Toni Erdmann

Toni Erdmann
This post was published on the now-closed HuffPost Contributor platform. Contributors control their own work and posted freely to our site. If you need to flag this entry as abusive, send us an email.

2017-01-30-1485787098-591371-MV5BYzA4OGQ5NmMtNzM1ZC00YzIxLThmZWQtODkyYTA0ZGI3MGIzXkEyXkFqcGdeQXVyMjQwNjczOTE._V1_UY268_CR30182268_AL_.jpg
in Maren Ade's Toni Erdmann, Ines Conradi (Sandra Huller) is a German management consultant in Bucharest on her way to a position in Singapore where she'll be working for Mckinsey. Her father Winfried (Peter Simonischek), a music teacher whose dog has died, shows up on her doorstep unexpectedly interrupting her big pitch to an Rumanian oil company. The humor of the movie derives from the juxtaposition and disconnect between the world of corporate newspeak and authentic human feeling. Winfried dons a wig and buck teeth and portrays himself to be a life coach named Toni Erdmann. Life coach is perfect since his character is a parody of the notion of an "as if" personality.

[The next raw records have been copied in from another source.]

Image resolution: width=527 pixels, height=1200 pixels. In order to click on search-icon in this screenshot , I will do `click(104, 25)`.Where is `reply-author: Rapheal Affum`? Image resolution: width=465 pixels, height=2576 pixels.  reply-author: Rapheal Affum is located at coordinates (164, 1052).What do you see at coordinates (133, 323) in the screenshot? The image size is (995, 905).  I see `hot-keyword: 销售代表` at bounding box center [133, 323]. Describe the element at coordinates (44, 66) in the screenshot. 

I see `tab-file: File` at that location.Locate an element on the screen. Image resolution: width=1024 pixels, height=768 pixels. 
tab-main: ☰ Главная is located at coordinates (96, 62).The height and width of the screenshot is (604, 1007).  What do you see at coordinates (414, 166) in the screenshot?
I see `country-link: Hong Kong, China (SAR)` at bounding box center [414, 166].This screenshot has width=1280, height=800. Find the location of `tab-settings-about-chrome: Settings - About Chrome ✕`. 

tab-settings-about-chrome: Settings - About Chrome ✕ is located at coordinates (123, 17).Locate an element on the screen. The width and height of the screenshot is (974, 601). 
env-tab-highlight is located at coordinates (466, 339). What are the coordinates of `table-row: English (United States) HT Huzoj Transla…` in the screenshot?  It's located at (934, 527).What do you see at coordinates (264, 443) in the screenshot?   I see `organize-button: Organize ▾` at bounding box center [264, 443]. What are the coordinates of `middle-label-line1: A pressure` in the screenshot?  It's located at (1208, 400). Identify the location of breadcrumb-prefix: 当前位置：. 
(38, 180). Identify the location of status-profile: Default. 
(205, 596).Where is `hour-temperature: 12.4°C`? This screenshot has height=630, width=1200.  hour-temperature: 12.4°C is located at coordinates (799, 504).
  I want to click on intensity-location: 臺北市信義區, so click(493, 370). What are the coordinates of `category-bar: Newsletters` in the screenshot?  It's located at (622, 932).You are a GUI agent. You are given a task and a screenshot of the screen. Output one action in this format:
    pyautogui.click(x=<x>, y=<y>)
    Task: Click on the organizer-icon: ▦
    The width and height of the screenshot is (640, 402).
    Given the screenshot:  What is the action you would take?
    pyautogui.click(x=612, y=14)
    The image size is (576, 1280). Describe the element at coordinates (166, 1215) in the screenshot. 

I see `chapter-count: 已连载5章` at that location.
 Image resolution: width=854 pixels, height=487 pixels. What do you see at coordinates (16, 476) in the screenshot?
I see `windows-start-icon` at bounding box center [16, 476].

In the beginning of the movie he jokes about looking for a "substitute daughter" but he's the ultimate substitute, at one point posing as the German ambassador and introducing Ines as his assistant Miss Schnuck. There's an uproarious scene in which Ines invites her colleagues to a birthday party she's throwing for herself in which she takes off all her clothes and won't let anyone in, unless they undress (in terms of the film's treatment of sex, there's, by the way, an uproarious earlier scene where Ines' lover jerks off onto a petit four). Like everything else in the movie, the farce has its undercurrent of reality, mixed in with a certain tristesse, as the ploy is a thinly veiled search for an authenticity missing in a world where terms like "outsourcing" mask the price that's paid for expediency. If there's a teleology operant in Ade's weighty farce, it's expressed by Winfried/Toni when he says "You have to do this or that and in the meanwhile life is passing by." The movie is aphoristic and full of the kind of pregnant pauses that are uncommon for absurdist comedy. Winfried sets up the philosophical ramifications of the film's anarchic brand of comedy at the beginning when he comments "How nice to do nothing and take a break." The self effacing remark belies the disruption and chaos he will bring into his daughter's life, but it also betokens the underlying sentimentality of his paternal desires.